La demoiselle présente, Nadal n’eût pas risqué cette plaisanterie ; mais Guéral et sa femme n’y comprennent rien. La Marion comprend bien peut-être, mais elle ne fait semblant, car c’est une pincée qui veut faire l’innocente, quoiqu’elle ne soit plus toute jeunette.

Même Milou n’a pas compris sur le moment ; ça n’est qu’après qu’il se doute de ce qu’a voulu dire le petit tailleur, et ça le fait penser.

Le dimanche, le voilà tout flambant neuf avec les habillements faits par Nadal : veste de bon fort drap noir à revers boutonnés, à petit collet droit, un « sans-culotte » comme on dit dans le pays ; gilet à fleurs avec des boutons de cuivre luisants, et pantalon brun à raies. Aux pieds, il a de bons souliers faits par Jugie le cordonnier d’Hautefort ; le même qui servit de témoin lorsque Rupin le coucha sur les registres de la mairie, et sur la tête, un joli chapeau gris qu’avec quatre francs dix sous que lui donna la demoiselle, il a été acheter à Excideuil le jeudi d’avant. C’est une mise paysanne, mais il est bien ainsi. Sur le col de chemise blanc sa tête brune ressort, un peu dure d’expression, mais cette dureté quelquefois sied bien aux beaux mâles comme il est.
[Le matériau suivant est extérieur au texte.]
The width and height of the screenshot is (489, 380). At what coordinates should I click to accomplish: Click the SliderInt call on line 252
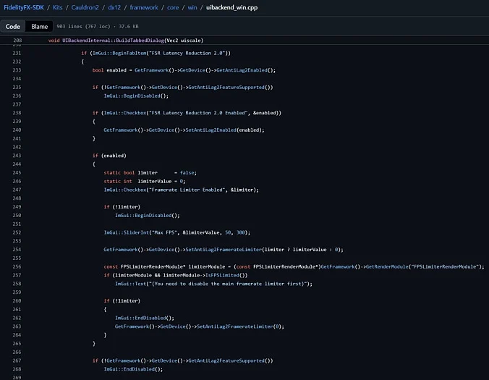[130, 232]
Dans la salle, de l’autre côté, la demoiselle boit un bol de lait avant de partir pour la messe. Entendant les exclamations admiratives de Guéral et de Poulette, elle appelle Milou :

— Approche un peu que je voie comment tout ça te va, dit-elle, lorsqu’il est entré.
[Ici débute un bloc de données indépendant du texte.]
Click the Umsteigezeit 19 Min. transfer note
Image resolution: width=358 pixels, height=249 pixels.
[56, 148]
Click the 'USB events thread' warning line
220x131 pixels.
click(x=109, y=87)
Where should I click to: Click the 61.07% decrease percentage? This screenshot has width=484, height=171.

Le cœur lui bat un peu quand Milou se plante là devant, à deux pas, mais elle n’en laisse rien voir. Ce beau garçon, c’est son œuvre, lui semble-t-il ; elle l’a deviné sous ses guenilles… il est sien…

— Tourne-toi un peu…

Elle se lève et lui passe la main sur les épaules :

— Ça fait un petit pli, là… mais ce n’est rien, Nadal a bien travaillé… seulement, ce col de chemise monte un peu par derrière…

Et pour le faire rentrer, elle lui met un petit peu les doigts dans le cou.

Lui, pense à ce qu’a dit le malicieux tailleur, mais ne bronche pas.

— Tourne-toi par ici… Mon pauvre drole, ta cravate est bien mal attachée…

Et elle lui fait un joli nœud à la Colin.

— Là ! maintenant, te voilà beau garçon ! dit-elle en souriant, pour cacher son trouble.

— C’est à votre bonté que je le dois, demoiselle !

— Allons, c’est bien ; sois brave drole et tu ne seras pas malheureux ici…

Elle regarde la pendule.

— Nous allons aller à la messe ; toi, tu garderas de ce temps-là, et puis, quand nous serons revenus, tu pourras aller te promener à Saint-Agnan… tiens, te voilà une pièce de trente sous pour faire le jeune homme.